→ **PROBLEM REQUIREMENTS**: Starting with the line that mentions "This screenshot has width=1456, height=821.", repeat each line verbatim until the entries end, both ends included.

→ **PROVIDED INFORMATION**:

——————————

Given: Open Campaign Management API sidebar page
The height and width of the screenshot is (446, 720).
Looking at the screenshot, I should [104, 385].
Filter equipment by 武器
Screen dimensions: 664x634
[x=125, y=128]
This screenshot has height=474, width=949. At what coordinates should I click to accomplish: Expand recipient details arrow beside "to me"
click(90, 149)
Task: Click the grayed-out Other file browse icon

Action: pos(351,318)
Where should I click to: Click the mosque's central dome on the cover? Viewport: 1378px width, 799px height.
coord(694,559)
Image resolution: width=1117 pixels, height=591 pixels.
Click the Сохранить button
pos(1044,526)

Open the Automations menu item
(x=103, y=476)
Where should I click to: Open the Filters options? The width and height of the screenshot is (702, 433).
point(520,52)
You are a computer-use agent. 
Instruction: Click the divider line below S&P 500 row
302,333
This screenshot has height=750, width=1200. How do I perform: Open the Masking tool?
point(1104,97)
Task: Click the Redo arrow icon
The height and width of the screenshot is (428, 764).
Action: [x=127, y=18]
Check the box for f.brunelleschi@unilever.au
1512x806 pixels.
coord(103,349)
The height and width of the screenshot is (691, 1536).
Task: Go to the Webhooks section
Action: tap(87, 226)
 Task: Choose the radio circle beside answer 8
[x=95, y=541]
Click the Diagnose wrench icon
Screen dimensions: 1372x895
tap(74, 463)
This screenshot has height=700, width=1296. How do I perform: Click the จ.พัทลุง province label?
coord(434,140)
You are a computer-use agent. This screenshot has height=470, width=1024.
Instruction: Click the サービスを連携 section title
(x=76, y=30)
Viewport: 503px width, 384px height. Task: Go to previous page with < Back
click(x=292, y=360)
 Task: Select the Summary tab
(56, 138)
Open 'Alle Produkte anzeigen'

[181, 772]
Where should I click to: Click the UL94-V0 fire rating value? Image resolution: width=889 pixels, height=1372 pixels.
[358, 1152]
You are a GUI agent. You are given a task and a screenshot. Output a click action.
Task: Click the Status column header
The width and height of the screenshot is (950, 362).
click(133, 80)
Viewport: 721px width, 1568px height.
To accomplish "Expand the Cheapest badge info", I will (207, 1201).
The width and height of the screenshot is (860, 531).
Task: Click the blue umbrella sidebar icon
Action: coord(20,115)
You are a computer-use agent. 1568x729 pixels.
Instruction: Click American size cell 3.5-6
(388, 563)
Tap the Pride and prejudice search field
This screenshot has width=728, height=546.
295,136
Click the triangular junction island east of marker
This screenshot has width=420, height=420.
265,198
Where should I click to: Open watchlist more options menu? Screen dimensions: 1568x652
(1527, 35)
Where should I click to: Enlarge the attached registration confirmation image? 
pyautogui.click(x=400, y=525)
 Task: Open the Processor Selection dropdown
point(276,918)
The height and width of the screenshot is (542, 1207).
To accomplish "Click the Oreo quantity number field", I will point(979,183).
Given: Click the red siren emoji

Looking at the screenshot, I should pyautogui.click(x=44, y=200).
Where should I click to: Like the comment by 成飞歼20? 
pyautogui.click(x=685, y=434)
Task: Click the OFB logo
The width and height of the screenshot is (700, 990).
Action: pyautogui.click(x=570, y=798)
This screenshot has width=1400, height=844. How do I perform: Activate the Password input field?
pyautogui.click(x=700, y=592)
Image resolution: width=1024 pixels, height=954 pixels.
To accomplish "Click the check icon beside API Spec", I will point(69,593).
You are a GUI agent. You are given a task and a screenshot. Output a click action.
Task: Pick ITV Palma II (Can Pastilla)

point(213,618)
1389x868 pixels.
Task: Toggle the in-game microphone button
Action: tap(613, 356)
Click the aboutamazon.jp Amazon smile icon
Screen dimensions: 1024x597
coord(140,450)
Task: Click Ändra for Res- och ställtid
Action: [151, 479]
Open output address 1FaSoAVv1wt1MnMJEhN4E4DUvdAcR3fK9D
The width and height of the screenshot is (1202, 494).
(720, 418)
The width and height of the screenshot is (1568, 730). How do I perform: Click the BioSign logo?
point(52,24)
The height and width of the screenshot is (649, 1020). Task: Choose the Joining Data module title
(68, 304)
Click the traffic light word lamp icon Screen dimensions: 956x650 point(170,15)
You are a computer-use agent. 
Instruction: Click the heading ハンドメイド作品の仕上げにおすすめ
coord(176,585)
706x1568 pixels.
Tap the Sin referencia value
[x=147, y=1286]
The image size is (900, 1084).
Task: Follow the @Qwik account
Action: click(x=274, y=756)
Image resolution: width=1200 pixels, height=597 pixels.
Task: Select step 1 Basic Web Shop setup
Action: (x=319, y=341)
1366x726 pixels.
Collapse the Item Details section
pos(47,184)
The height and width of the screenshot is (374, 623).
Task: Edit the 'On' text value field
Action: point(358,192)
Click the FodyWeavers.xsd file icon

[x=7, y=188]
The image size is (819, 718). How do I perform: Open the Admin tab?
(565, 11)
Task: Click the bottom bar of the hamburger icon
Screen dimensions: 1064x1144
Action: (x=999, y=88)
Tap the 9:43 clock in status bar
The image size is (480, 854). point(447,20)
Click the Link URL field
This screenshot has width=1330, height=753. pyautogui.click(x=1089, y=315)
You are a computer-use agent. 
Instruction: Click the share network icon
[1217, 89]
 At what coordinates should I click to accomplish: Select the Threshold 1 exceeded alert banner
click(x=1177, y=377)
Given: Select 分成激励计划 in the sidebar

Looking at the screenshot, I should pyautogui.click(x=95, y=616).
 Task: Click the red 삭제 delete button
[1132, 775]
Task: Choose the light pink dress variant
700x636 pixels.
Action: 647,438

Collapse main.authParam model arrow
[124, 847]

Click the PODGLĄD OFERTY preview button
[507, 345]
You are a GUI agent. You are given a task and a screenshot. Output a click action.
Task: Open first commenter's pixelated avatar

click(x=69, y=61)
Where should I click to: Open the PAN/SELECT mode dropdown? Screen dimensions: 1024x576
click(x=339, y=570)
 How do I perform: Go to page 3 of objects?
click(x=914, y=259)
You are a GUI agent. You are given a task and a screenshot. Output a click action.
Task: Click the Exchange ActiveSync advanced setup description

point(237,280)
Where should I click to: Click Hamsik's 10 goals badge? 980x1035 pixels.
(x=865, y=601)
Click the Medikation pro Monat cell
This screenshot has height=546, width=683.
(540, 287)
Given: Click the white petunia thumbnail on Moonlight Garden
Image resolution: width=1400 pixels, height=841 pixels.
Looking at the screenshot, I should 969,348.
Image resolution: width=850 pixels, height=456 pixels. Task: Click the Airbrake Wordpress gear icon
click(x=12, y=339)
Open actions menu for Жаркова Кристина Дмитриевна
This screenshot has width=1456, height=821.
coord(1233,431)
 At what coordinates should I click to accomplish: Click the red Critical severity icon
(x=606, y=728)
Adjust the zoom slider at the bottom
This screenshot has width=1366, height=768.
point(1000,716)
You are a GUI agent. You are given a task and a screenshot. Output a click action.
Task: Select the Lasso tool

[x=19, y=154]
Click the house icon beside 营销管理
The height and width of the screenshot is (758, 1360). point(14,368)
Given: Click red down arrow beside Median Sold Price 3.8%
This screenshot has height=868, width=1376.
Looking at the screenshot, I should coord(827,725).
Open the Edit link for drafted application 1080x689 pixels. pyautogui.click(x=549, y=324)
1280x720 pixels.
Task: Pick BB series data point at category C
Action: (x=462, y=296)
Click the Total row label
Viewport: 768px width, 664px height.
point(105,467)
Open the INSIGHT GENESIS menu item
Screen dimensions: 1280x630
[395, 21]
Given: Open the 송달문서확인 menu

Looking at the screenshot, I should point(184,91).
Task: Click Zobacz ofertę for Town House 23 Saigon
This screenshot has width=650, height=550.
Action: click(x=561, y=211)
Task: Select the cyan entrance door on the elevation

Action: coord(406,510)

——————————

→ **EXERCISE RESPONSE**:
This screenshot has width=1456, height=821.
coord(1233,431)
 At what coordinates should I click to accomplish: Click the red Critical severity icon
(x=606, y=728)
Adjust the zoom slider at the bottom
This screenshot has width=1366, height=768.
point(1000,716)
You are a GUI agent. You are given a task and a screenshot. Output a click action.
Task: Select the Lasso tool

[x=19, y=154]
Click the house icon beside 营销管理
The height and width of the screenshot is (758, 1360). point(14,368)
Given: Click red down arrow beside Median Sold Price 3.8%
This screenshot has height=868, width=1376.
Looking at the screenshot, I should coord(827,725).
Open the Edit link for drafted application 1080x689 pixels. pyautogui.click(x=549, y=324)
1280x720 pixels.
Task: Pick BB series data point at category C
Action: (x=462, y=296)
Click the Total row label
Viewport: 768px width, 664px height.
point(105,467)
Open the INSIGHT GENESIS menu item
Screen dimensions: 1280x630
[395, 21]
Given: Open the 송달문서확인 menu

Looking at the screenshot, I should point(184,91).
Task: Click Zobacz ofertę for Town House 23 Saigon
This screenshot has width=650, height=550.
Action: click(x=561, y=211)
Task: Select the cyan entrance door on the elevation

Action: coord(406,510)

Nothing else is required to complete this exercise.